Александра Рудык: Маяна, расскажи о Сибири, о художественной среде, которая была вокруг тебя. Какой путь должен пройти современный художник в Новосибирске? 

Маяна Насыбуллова: Я всегда знала, чем хочу заниматься. Недавно я перебирала фотоархивы и обнаружила, что моя первая выставка состоялась в пятом классе. На фотографиях есть надпись: «Персональная выставка Маяны Насыбулловой», сделанная моей первой учительницей. Так что я рано начала. При этом я не сразу смогла зайти в художественное сообщество.
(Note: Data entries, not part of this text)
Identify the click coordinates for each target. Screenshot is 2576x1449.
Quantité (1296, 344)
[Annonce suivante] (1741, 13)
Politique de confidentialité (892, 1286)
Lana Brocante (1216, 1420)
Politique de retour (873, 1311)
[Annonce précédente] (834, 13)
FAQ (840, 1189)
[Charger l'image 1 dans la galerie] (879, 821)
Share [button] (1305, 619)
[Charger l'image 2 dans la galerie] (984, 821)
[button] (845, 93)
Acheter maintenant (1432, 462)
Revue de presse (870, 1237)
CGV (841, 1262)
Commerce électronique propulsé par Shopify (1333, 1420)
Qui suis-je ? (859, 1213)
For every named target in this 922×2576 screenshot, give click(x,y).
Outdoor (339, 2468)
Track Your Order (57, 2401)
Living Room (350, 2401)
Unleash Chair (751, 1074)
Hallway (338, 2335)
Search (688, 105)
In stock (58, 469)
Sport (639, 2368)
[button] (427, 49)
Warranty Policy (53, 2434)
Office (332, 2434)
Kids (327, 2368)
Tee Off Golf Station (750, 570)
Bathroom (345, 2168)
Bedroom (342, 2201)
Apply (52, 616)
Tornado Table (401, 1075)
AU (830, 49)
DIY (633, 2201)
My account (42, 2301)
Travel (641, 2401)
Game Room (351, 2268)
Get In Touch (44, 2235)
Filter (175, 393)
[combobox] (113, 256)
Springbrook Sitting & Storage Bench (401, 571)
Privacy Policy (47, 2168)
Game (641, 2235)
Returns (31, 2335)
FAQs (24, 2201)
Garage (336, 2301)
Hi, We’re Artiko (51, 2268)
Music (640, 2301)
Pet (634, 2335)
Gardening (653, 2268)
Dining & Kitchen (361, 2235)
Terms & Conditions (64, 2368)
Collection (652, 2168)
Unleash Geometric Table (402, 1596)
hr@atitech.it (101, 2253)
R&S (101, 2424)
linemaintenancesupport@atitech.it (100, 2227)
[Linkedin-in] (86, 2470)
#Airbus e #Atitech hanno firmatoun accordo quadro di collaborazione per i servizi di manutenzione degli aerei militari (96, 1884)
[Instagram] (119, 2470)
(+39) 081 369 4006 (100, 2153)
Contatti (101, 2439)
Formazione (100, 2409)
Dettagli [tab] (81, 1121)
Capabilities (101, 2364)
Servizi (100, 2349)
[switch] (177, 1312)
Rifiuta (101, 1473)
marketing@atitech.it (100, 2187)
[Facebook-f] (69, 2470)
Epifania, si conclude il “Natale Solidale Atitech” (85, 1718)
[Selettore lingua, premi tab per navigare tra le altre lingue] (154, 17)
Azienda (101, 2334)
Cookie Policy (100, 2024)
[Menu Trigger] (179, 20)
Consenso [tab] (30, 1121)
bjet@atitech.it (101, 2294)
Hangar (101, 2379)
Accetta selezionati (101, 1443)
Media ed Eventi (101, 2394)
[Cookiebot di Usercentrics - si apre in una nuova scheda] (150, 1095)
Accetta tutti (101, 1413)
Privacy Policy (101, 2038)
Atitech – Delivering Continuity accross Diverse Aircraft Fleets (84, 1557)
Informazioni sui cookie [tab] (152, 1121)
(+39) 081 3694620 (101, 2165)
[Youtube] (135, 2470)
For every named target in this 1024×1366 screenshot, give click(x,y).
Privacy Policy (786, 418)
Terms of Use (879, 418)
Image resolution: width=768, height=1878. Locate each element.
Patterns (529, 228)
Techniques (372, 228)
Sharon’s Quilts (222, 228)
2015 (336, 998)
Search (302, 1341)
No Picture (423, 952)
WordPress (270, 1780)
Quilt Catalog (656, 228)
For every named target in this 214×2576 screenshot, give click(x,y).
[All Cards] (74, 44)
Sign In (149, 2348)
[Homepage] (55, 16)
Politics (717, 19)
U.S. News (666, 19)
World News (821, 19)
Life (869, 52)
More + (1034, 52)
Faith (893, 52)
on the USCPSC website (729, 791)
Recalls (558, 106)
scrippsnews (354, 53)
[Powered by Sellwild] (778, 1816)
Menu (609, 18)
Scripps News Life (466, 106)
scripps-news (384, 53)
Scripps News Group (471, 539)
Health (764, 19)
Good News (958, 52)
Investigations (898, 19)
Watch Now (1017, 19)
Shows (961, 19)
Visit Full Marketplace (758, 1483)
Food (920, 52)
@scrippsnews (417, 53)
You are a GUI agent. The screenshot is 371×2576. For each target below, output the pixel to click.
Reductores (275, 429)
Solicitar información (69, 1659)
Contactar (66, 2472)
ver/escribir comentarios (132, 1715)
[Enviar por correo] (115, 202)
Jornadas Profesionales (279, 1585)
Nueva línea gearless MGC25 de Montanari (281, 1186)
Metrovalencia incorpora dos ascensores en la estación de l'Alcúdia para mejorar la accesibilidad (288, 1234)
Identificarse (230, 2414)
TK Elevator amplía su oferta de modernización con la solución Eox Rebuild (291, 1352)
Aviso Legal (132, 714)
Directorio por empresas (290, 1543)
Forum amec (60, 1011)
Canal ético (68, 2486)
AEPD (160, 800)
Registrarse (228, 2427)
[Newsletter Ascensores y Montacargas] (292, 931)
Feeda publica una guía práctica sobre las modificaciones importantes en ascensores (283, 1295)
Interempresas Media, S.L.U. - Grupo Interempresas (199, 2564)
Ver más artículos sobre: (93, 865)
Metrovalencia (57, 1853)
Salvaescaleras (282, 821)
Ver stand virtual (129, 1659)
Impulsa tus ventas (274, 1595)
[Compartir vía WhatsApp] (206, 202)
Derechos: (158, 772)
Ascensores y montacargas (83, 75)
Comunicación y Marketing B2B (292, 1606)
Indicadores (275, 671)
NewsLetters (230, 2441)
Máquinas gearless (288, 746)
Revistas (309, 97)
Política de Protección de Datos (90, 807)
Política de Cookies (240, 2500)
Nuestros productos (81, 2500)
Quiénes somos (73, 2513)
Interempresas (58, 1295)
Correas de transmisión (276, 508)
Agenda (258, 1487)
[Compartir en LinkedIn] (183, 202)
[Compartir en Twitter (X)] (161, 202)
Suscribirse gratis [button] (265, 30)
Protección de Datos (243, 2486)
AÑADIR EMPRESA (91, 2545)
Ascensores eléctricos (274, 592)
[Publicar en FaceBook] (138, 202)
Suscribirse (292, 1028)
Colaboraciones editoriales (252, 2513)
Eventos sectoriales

Училась в Новосибирской государственной архитектурно-художественной академии на монументальной скульптуре, знала, как камень резать, и была окружена ребятами, которые либо стремились в союз художников, либо не стремились вообще ни к чему, и приходилось отстаивать свою страсть, что это не ерунда. Тогда я знала только Константина Скотникова, он в академии преподавал рисунок и одно время входил в группу «Синие носы», первые представления о современном искусстве получила от него. 

В 2012 году после защиты диплома пришел мой первый очень большой заказ — рельефы для гостиницы Marriott, ее строили на площади Ленина. Я на нем сильно обожглась, но многому научилась. 

Рудык: Как вышло, что юная выпускница получила серьезный заказ? 

Насыбуллова: Кумовство и воровство. Знакомая помогала своей сестре с эскизами для фасадов, и та сказала заказчикам, что есть хорошая скульпторша. Меня и позвали. Архитектурная контора умножила мою смету на производство и гонорар вдвое. Заказчик вызвал меня к себе на приватный разговор и говорит: «Почему такая сумма?» А это, кстати, был новосибирский олигарх Олег Викторович Бойко. Я отвечаю: «Моя вот такая». И он заключил со мной контракт напрямую. Это было ужасным нарушением трудовой этики, но академия к таким вещам не готовит. В итоге мое прекрасное видение оказалось ненужным. Какие-то мои эскизы там реализовали, но изменили концепцию, заплатив мне мизерную компенсацию. 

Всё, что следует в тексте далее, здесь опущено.